■ **What the task requires**: Look at the entries below and restate word for word the lines from the first through the one that has "The height and".
(Provided entries)
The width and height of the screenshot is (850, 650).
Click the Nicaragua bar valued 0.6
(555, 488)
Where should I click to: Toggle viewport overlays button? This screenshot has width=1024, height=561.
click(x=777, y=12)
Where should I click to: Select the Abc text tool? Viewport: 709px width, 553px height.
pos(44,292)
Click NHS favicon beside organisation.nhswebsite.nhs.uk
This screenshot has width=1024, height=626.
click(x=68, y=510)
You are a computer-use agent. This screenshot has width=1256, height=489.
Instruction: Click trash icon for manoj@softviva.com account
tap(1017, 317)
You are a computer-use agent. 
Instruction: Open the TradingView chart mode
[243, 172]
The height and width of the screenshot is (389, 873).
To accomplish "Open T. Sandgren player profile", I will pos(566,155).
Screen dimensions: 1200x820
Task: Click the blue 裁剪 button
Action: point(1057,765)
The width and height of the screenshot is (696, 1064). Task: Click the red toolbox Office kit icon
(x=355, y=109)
(End Provided entries)
■ **Response to the task**:
The width and height of the screenshot is (850, 650).
Click the Nicaragua bar valued 0.6
(555, 488)
Where should I click to: Toggle viewport overlays button? This screenshot has width=1024, height=561.
click(x=777, y=12)
Where should I click to: Select the Abc text tool? Viewport: 709px width, 553px height.
pos(44,292)
Click NHS favicon beside organisation.nhswebsite.nhs.uk
This screenshot has width=1024, height=626.
click(x=68, y=510)
You are a computer-use agent. This screenshot has width=1256, height=489.
Instruction: Click trash icon for manoj@softviva.com account
tap(1017, 317)
You are a computer-use agent. 
Instruction: Open the TradingView chart mode
[243, 172]
The height and width of the screenshot is (389, 873).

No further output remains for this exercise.